Your assignment
Please copy every line from the records below that contains the string "Google".

Exercise materials Block Start

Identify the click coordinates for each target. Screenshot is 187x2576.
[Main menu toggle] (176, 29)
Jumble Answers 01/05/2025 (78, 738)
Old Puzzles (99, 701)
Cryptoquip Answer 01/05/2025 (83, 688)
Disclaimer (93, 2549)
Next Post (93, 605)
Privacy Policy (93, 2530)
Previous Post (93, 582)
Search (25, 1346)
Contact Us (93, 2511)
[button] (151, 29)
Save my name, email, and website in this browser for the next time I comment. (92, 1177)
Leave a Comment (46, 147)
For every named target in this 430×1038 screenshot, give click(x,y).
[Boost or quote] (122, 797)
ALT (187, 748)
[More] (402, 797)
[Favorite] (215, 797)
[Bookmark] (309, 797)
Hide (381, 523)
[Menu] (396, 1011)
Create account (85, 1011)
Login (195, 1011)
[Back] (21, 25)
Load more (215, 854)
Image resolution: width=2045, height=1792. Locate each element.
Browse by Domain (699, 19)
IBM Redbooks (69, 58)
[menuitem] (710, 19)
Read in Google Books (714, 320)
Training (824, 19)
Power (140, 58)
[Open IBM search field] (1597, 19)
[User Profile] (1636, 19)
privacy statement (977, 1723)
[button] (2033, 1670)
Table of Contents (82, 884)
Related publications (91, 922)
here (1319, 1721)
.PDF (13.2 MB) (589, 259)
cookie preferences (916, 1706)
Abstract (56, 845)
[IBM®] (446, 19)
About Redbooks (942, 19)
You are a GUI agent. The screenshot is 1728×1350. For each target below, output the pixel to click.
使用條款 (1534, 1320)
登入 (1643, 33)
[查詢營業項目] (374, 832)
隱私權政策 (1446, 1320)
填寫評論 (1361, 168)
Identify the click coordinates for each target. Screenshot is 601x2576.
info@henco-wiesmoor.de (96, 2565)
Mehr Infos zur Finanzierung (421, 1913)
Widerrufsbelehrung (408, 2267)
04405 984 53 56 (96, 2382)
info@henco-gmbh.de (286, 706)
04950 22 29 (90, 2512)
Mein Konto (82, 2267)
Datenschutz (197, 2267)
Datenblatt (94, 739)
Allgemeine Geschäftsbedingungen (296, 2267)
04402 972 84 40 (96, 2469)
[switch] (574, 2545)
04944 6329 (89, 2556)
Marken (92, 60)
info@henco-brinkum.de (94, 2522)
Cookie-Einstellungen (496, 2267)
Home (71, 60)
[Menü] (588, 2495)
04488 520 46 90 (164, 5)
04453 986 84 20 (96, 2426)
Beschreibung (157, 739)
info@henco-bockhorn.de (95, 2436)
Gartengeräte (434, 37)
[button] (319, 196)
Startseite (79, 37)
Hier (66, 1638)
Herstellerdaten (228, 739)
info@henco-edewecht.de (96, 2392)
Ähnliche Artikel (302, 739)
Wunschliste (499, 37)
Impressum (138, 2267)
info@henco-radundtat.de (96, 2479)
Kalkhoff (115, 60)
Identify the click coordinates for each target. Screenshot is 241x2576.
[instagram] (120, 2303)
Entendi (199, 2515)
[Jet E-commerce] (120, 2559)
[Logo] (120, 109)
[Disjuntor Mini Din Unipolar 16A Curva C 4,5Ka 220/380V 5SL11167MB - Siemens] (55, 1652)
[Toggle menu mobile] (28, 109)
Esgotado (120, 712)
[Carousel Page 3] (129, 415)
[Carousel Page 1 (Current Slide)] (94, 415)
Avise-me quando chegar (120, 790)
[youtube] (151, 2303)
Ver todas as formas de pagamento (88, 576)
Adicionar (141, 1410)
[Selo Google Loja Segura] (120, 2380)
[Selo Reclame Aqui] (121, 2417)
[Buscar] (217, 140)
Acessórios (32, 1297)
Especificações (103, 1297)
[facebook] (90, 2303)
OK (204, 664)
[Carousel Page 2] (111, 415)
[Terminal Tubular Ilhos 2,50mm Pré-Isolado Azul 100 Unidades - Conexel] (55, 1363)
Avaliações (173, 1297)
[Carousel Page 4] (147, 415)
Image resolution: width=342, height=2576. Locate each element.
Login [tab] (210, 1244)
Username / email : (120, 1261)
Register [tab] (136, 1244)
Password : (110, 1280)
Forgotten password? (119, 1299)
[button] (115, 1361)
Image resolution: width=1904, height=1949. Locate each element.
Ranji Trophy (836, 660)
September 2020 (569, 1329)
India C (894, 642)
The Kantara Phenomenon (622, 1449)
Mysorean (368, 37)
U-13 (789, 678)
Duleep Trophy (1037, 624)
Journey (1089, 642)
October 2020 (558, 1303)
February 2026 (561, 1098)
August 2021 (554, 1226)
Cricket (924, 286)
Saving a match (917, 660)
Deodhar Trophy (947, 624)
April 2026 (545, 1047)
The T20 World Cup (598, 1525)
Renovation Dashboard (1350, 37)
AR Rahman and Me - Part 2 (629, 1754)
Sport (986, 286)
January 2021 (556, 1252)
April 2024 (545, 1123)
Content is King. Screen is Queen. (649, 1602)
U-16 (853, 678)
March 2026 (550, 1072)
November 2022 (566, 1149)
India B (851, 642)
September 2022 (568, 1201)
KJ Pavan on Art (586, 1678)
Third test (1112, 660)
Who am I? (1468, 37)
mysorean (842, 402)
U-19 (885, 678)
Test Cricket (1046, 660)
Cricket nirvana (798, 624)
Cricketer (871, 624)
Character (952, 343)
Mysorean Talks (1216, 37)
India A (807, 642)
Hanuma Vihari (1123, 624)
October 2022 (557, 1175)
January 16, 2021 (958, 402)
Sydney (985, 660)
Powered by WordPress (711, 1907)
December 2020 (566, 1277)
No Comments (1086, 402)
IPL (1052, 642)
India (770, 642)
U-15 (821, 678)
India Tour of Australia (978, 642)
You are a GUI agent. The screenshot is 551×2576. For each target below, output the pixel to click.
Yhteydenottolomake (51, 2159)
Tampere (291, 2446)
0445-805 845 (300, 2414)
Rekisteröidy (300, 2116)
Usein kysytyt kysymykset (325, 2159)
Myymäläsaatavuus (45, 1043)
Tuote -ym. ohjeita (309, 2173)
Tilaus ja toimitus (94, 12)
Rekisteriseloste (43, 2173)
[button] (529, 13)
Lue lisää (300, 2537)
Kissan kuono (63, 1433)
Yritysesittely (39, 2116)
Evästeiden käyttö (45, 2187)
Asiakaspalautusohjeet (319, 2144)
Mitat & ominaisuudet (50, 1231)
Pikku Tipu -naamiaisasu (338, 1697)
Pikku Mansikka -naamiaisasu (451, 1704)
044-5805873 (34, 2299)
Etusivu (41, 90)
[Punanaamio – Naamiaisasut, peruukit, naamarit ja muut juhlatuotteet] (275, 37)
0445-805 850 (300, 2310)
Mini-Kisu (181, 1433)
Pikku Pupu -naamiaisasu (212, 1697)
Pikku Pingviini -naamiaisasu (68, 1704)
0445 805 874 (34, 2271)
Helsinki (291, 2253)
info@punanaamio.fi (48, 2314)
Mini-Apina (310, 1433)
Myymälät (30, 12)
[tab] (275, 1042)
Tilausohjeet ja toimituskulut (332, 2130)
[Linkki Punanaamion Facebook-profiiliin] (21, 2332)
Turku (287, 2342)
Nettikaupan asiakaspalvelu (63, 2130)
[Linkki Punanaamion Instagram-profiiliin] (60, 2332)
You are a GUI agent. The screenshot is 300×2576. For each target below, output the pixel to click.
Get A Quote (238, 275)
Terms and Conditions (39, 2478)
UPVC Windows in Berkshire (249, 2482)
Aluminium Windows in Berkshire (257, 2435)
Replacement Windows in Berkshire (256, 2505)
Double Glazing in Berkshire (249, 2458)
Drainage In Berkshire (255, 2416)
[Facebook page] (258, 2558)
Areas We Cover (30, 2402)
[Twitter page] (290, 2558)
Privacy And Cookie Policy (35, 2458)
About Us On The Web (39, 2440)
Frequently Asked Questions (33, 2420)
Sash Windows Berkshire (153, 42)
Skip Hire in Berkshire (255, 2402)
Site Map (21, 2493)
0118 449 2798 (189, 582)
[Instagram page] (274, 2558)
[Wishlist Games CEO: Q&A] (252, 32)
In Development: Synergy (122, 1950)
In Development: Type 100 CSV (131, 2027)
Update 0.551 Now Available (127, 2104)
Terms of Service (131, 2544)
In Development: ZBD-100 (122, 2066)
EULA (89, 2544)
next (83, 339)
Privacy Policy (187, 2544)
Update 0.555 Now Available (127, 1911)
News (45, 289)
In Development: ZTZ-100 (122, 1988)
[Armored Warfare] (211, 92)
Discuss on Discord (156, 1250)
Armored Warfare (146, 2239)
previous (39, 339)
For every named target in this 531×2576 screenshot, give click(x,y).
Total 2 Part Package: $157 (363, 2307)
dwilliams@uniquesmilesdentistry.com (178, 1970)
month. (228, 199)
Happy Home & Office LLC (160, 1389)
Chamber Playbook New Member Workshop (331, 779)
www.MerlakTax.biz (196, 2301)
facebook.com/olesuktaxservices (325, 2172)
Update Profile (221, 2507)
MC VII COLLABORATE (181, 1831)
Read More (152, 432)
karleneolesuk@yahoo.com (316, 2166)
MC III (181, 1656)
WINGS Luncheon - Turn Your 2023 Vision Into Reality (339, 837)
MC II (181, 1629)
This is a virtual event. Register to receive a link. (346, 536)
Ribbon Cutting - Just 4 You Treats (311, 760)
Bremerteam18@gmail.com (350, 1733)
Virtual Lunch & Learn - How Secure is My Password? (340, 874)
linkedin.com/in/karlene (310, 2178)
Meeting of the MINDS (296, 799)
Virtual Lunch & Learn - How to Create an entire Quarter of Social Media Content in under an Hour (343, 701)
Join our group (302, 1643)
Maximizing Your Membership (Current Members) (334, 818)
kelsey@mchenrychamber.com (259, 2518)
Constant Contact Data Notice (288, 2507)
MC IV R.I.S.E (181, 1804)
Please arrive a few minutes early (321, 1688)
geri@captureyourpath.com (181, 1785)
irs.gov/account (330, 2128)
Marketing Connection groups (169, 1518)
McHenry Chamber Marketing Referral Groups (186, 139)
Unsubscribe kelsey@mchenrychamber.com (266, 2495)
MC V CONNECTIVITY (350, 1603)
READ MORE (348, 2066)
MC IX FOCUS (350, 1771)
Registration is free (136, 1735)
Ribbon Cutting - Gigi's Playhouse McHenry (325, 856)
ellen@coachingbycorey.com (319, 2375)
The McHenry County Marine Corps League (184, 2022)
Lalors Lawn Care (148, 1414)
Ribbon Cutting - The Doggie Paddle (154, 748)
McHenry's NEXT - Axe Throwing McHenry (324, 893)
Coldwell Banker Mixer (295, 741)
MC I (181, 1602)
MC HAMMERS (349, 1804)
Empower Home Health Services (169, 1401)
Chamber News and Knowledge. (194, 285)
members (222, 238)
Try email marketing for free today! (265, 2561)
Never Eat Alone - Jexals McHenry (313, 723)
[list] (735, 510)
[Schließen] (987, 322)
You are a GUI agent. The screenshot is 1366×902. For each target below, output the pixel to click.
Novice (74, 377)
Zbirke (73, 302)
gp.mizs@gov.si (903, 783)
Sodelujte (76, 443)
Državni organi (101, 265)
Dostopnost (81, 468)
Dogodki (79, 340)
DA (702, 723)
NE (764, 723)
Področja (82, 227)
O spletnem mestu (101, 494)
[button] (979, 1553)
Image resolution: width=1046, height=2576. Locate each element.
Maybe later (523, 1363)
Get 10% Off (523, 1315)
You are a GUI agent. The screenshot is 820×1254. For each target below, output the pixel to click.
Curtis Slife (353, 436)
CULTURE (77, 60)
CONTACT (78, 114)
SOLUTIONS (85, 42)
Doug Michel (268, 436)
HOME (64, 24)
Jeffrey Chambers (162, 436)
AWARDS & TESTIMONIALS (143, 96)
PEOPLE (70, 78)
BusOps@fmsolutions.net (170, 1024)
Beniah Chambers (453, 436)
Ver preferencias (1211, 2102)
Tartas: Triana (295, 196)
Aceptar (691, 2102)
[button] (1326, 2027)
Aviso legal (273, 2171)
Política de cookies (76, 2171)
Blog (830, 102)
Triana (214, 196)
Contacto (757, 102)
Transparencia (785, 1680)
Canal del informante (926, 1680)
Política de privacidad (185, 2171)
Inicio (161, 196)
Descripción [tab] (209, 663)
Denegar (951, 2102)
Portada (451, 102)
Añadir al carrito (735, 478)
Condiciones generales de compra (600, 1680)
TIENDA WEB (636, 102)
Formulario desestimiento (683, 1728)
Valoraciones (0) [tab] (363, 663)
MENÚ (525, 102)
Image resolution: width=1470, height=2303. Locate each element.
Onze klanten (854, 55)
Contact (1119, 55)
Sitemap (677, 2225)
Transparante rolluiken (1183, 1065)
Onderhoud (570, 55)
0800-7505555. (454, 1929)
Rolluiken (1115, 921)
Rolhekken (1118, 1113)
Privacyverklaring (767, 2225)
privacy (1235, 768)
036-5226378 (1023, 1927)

Exercise materials Block End

Response to the exercise
Read in Google Books (714, 320)
[Selo Google Loja Segura] (120, 2380)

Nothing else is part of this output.